The importance of early diagnosis and treatment has been highlighted in other paediatric series. Pang and Li found that no acute presentations required fusion, whereas chronic cases required fusion in up to half of cases [11]. Similarly, Beier et al. found that out of 29 patients who presented within 1 month, none required fusion, compared with 3 out of 5 who presented subacutely between 1 and 3 months [16]. In the current study, we observed that of the children treated within 1 month of symptom onset, 89% were successfully managed without recourse to surgery, compared with 62% whose history was greater than 1 month (p = 0.13). Nine of the ten patients requiring surgery presented more than 1 month from the onset of symptoms.

The overall success rate for the group 1 strategy was 47% (9/19). This is lower than the 71% (10/14) rate for those initially treated with MUA and HBO (group 2). When used as a first-line treatment (group 2), the success of a HBO was 71% (10/14) compared with when used as a second line (group 1) where success was only 40% (4/10). This raises the possibility that using HBO as a second line may be detrimental as such a policy incurs an additional time delay to definitive treatment, resulting in a greater surgical conversion rate. However, this did not reach significance.

No significant association was found between the cause of AARF or the age of patients and the overall success of individual strategies or overall non-surgical management. This is in keeping with previous findings of Pang et al. [11, 15]. Although there were more females in this study, the published literature suggests that there is no clear gender predisposition to AARF.

However, it was found that overall success rates for non-surgical management (groups 1 and 2 combined) were significantly higher for male patients as compared with female patients (79% vs 63%). The trend was sustained when the groups were analysed individually but did not reach a level that could be considered significant. We did not find any definitive assessment of outcome differences related to gender. In contrast to non-operative approaches, surgical intervention has a high rate of success rate (100% in our series). However, due to its invasiveness and associated risks, we generally reserve this option if the AARF fails to resolve with non-operative care or there is a clear indication for surgery such as an associated traumatic spinal injury mandating surgical intervention.

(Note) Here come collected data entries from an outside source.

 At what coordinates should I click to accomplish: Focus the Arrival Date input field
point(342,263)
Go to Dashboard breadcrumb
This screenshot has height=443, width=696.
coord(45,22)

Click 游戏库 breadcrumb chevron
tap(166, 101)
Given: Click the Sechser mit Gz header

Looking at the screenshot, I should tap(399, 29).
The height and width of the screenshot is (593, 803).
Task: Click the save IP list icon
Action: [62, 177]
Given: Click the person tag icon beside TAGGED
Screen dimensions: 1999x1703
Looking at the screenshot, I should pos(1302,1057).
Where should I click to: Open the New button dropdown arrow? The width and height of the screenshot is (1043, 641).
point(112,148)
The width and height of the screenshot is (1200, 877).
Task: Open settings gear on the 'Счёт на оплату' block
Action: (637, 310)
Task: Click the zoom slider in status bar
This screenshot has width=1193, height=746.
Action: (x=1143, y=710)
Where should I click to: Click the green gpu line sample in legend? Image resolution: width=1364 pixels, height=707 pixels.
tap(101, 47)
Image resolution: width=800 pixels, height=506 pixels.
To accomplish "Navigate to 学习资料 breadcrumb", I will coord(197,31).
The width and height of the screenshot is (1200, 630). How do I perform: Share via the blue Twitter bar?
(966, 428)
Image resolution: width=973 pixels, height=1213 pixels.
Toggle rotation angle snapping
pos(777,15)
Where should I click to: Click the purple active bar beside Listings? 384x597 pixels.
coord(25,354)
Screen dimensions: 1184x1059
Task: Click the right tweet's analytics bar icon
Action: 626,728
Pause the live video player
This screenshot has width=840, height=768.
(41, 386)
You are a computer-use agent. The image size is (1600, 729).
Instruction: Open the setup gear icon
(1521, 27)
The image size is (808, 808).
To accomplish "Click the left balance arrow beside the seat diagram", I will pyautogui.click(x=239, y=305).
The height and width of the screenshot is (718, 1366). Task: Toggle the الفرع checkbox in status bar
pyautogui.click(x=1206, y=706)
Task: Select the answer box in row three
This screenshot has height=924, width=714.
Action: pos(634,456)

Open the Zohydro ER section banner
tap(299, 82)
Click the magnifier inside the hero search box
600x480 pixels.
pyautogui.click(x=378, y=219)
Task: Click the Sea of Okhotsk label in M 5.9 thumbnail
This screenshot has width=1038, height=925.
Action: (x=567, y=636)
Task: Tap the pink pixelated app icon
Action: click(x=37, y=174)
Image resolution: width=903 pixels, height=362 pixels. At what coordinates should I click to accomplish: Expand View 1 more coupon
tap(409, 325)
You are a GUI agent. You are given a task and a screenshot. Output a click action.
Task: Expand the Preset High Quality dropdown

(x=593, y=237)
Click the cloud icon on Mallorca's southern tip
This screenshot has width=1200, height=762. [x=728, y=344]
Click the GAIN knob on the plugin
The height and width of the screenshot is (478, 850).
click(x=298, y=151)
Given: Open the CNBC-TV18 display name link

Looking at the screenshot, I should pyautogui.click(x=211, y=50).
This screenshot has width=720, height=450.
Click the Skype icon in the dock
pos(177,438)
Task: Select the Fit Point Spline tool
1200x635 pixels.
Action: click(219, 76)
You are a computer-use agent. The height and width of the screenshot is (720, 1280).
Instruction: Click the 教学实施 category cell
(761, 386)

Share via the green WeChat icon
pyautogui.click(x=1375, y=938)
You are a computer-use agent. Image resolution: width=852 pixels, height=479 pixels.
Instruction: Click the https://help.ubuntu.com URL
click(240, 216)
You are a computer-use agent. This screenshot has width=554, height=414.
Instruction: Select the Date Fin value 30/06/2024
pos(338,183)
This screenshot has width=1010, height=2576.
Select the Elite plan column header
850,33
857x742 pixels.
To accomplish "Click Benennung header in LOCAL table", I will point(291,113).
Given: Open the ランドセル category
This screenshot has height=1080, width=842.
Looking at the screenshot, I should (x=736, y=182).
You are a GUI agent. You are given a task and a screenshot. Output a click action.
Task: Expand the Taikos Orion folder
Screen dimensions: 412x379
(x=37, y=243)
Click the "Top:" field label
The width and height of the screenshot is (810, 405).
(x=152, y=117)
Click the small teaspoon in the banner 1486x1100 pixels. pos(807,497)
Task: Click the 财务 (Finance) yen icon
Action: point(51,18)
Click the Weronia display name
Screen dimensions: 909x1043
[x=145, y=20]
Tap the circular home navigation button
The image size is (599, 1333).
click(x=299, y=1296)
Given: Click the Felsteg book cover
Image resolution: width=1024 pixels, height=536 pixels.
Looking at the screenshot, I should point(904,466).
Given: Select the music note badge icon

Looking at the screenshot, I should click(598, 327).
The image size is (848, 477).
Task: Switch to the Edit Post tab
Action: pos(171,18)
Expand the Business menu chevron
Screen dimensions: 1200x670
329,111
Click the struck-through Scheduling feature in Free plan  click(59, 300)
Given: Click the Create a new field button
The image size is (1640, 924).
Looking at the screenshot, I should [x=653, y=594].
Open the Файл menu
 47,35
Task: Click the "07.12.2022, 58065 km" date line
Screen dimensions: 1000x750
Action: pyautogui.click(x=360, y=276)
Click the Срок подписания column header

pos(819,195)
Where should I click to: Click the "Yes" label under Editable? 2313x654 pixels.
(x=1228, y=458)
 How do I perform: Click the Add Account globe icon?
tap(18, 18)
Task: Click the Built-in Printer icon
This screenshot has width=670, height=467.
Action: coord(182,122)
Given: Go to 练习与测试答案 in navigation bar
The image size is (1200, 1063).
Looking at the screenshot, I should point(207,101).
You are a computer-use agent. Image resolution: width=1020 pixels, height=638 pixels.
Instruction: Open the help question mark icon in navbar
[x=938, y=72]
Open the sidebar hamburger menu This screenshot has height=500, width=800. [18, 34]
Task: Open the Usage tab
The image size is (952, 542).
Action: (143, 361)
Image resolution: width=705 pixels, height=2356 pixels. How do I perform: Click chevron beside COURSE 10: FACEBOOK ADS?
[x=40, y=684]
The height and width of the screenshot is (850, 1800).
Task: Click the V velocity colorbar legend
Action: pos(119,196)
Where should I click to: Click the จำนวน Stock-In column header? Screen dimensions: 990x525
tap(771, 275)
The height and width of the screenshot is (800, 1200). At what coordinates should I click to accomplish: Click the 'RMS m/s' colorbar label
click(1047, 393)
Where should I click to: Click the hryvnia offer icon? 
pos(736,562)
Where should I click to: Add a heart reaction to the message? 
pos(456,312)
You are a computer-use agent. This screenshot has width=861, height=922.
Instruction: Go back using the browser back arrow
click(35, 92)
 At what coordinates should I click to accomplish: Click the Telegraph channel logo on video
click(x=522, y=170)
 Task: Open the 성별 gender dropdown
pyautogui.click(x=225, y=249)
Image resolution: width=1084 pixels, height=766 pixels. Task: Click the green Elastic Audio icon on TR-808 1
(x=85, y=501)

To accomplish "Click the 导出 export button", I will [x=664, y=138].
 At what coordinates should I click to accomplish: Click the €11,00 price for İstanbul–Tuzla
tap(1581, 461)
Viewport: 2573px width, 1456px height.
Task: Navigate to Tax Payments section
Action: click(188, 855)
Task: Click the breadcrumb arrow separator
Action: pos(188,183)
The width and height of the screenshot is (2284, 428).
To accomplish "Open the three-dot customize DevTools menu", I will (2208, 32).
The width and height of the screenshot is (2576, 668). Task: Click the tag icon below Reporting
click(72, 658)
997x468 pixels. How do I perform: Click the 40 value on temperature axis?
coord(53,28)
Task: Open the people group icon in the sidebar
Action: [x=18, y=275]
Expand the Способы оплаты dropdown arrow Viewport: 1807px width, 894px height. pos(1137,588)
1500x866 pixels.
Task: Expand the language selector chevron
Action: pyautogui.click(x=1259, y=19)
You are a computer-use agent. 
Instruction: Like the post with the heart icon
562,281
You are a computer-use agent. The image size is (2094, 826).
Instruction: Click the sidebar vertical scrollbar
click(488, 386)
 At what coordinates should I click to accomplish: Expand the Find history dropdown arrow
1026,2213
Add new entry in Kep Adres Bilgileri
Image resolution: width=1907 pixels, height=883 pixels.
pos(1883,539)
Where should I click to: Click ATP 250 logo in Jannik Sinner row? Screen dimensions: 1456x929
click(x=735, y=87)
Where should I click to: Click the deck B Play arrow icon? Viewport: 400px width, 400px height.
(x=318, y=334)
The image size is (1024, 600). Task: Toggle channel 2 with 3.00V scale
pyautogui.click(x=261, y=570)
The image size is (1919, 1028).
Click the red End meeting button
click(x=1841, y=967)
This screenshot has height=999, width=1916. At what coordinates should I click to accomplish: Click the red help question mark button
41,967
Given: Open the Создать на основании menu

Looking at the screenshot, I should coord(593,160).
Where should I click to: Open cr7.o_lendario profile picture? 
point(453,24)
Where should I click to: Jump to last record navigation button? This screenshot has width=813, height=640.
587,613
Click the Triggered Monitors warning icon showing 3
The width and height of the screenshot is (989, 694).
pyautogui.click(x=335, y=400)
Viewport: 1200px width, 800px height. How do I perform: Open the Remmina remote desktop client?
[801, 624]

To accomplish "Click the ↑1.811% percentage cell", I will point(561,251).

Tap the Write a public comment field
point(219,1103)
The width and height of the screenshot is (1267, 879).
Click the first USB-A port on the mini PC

A number of factors influenced the decision to use a collar or HBO after MUA; these included perceived risk of recurrence, presumed patient compliance and parental preference. This allocation bias represents one of the main limitations of this study. Furthermore, given the relative rarity of this condition, the numbers are small precluding accurate subgroup analysis or comparison. Nonetheless, it is hoped that this experience will add to the limited literature on this topic and help inform future guidelines.

Conclusion

Early diagnosis of AARF is essential as delay in treatment can preclude a successful reduction. After a brief period of conservative treatment with analgesia, muscle relaxants and physiotherapy, we recommend prompt reduction followed by immobilisation as a first-line strategy. MUA is a safe, immediate and effective means of reducing the rotatory deformity in cases of AARF and avoids prolonged hospital stay associated with traction. The efficacy of MUA followed by HBO immobilisation is greater when used as an initial treatment strategy than when used after relapse following MUA with collar. Children who present late have a higher relapse rate after immobilisation by either collar or HBO and are more likely to require internal fixation. The majority of children (70%) can be successfully treated without recourse to open surgery and this data supports a policy of escalating treatment in an attempt to avoid the risks and long-term implications of instrumented fixation.